Exercise goal ->
Give the lines below again, exactly as they stand, and leave out the images.

(Stored dataset items)
/---

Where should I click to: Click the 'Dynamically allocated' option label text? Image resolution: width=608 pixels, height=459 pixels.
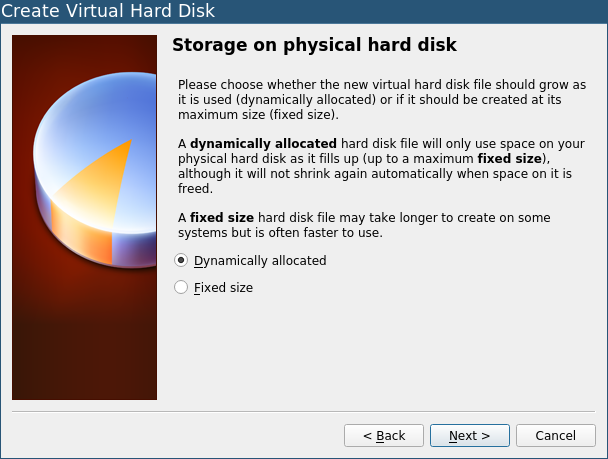260,261
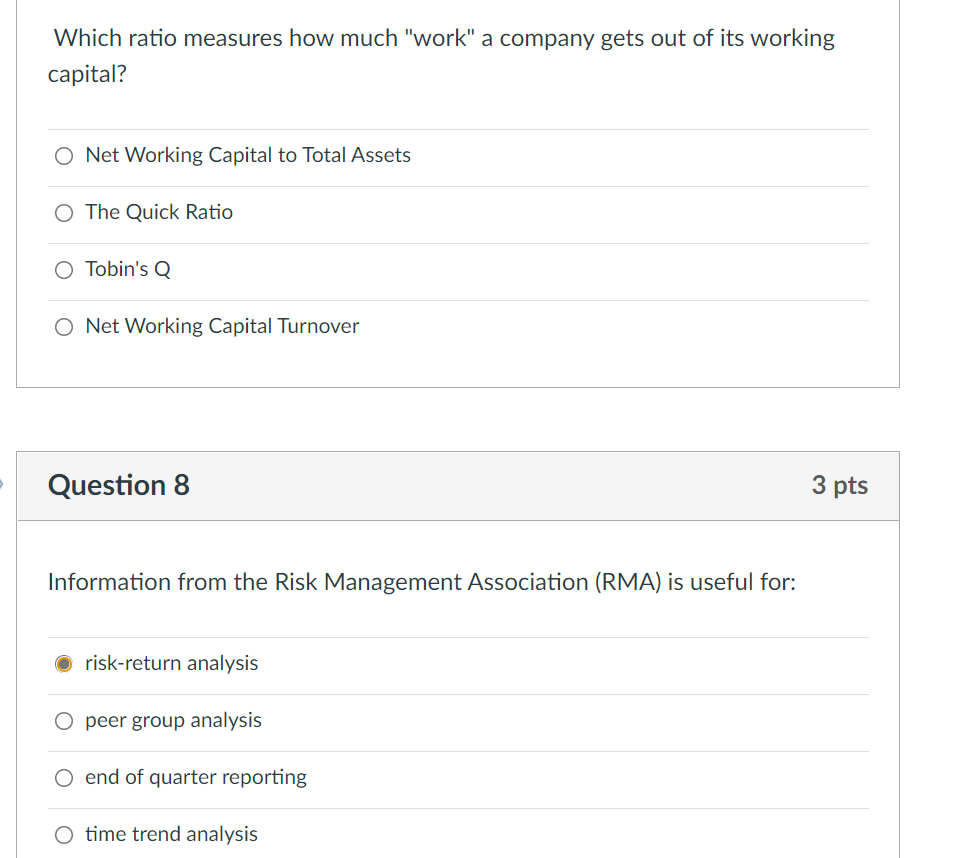The image size is (964, 858).
Task: Click the 'The Quick Ratio' answer label
Action: click(x=159, y=212)
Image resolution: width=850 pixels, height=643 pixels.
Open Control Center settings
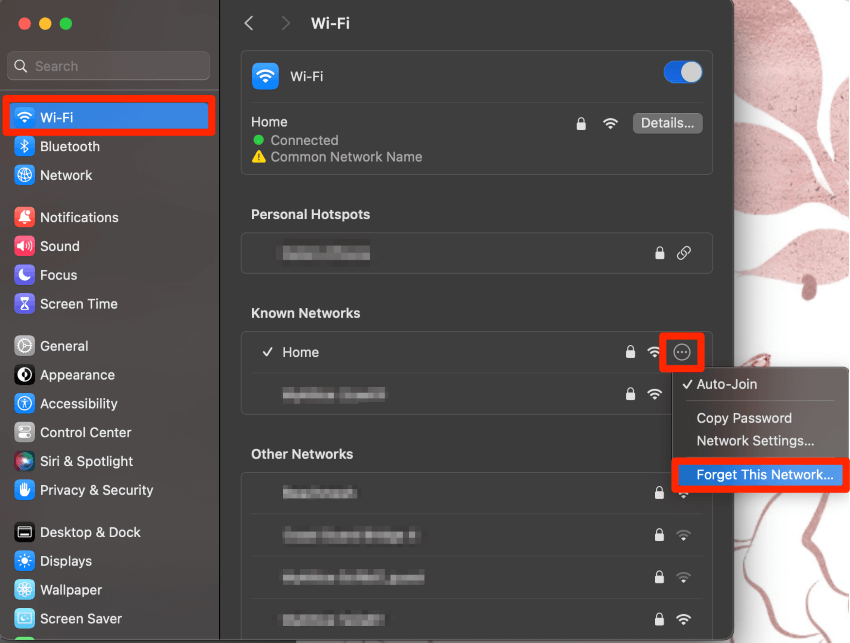pyautogui.click(x=85, y=432)
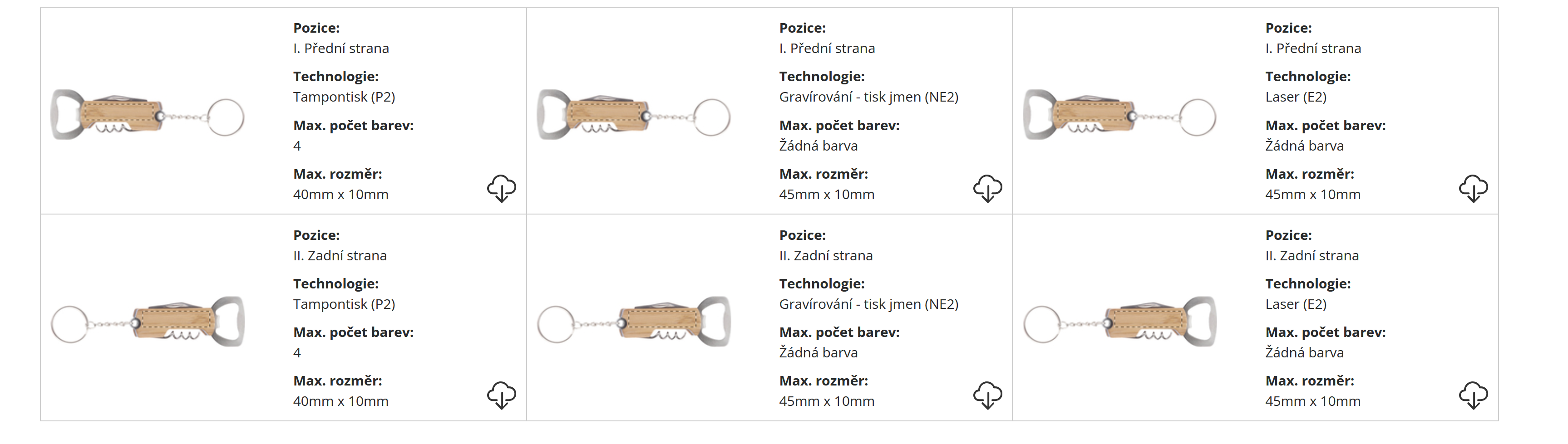Viewport: 1568px width, 444px height.
Task: Download template for front side Gravírování (NE2)
Action: tap(986, 188)
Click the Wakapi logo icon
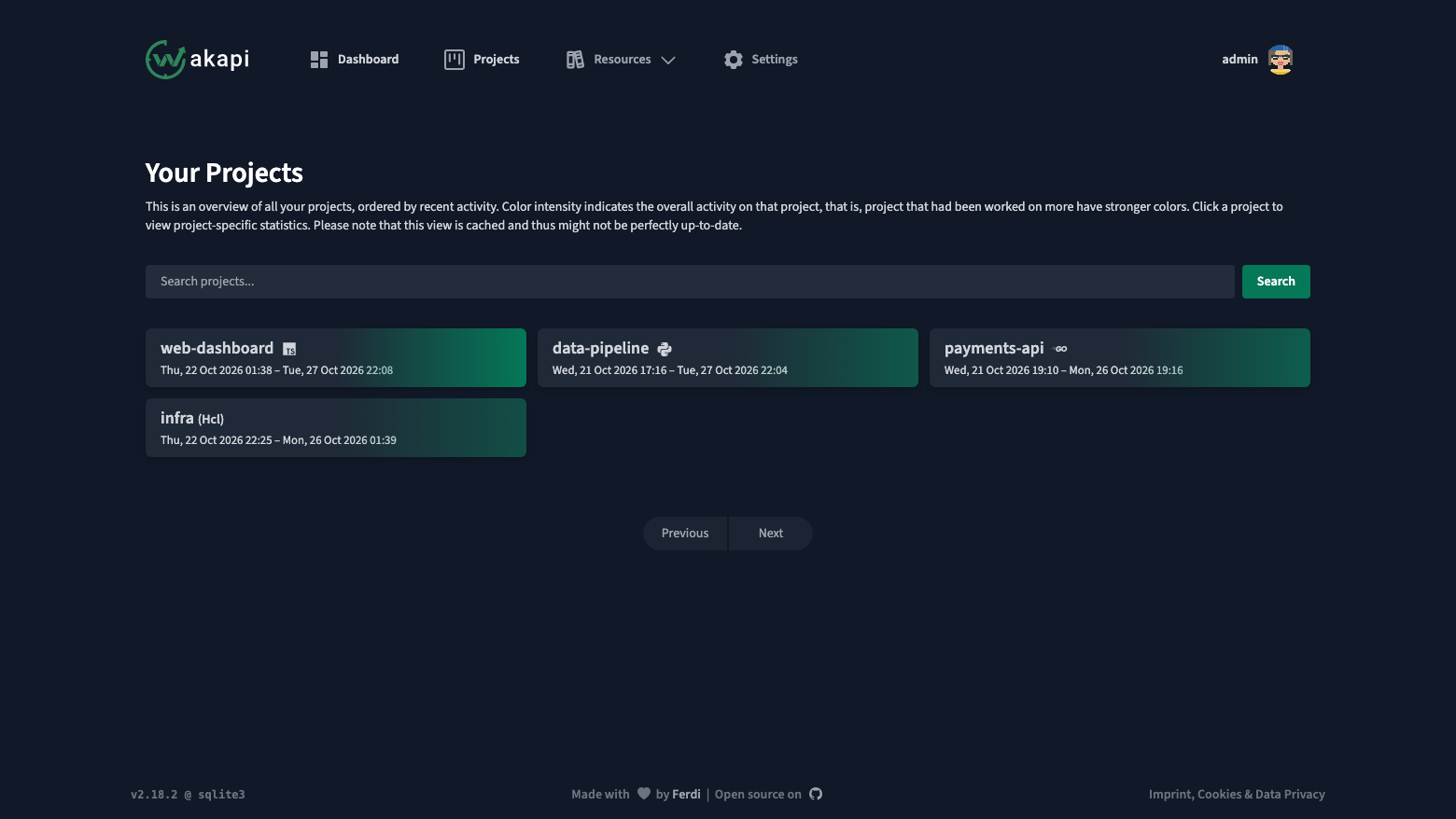Image resolution: width=1456 pixels, height=819 pixels. tap(165, 60)
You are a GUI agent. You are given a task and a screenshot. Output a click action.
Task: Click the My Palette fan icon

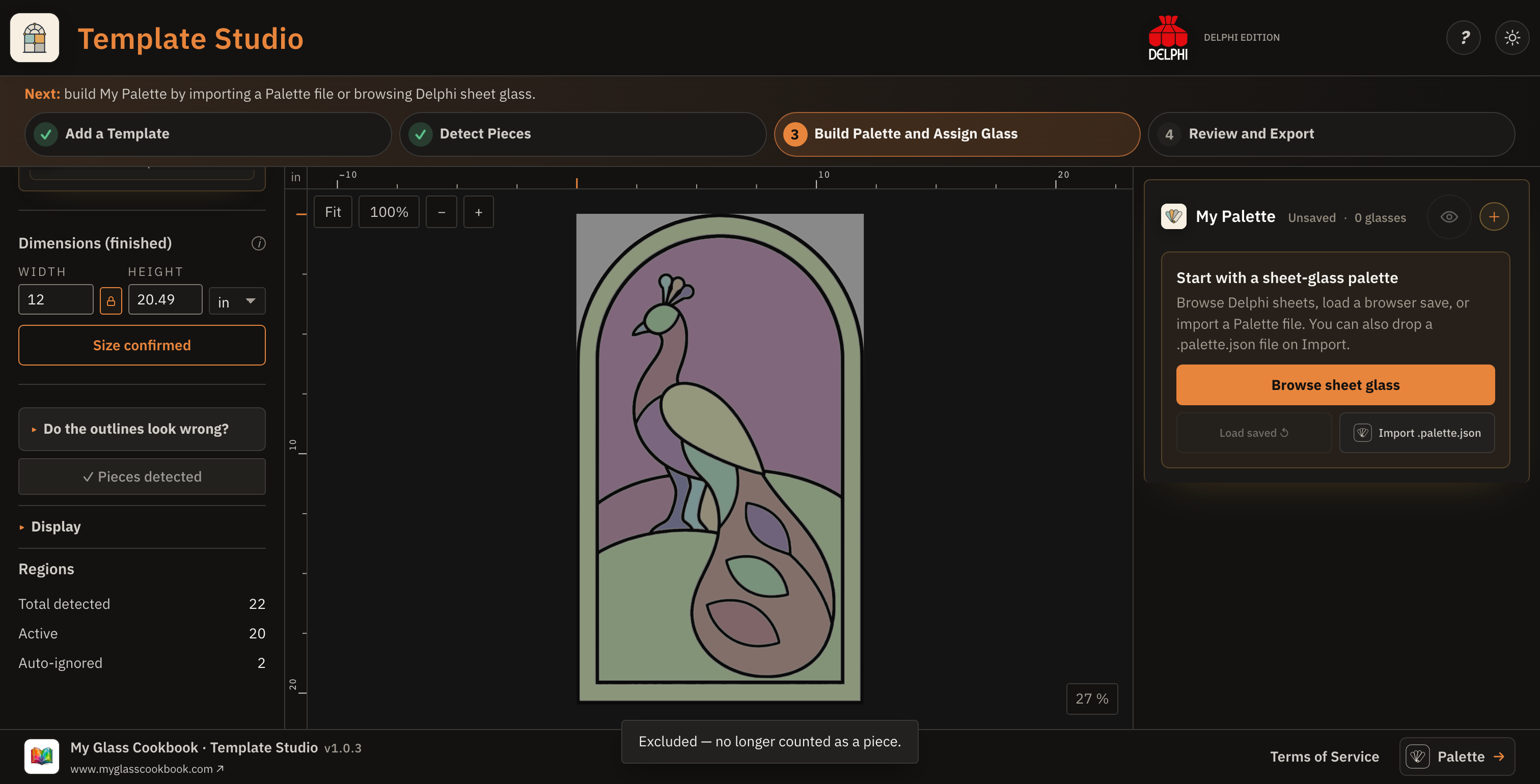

\---

Response ->
Where should I click to: Click the 'Dynamically allocated' option label text? Image resolution: width=608 pixels, height=459 pixels.
260,261
The image size is (964, 858).
Task: Click the 'The Quick Ratio' answer label
Action: click(x=159, y=212)
Image resolution: width=850 pixels, height=643 pixels.
Open Control Center settings
pyautogui.click(x=85, y=432)
Viewport: 1568px width, 444px height.
Task: Download template for front side Gravírování (NE2)
Action: tap(986, 188)
Click the Wakapi logo icon
Image resolution: width=1456 pixels, height=819 pixels. tap(165, 60)
You are a GUI agent. You are given a task and a screenshot. Output a click action.
Task: Click the My Palette fan icon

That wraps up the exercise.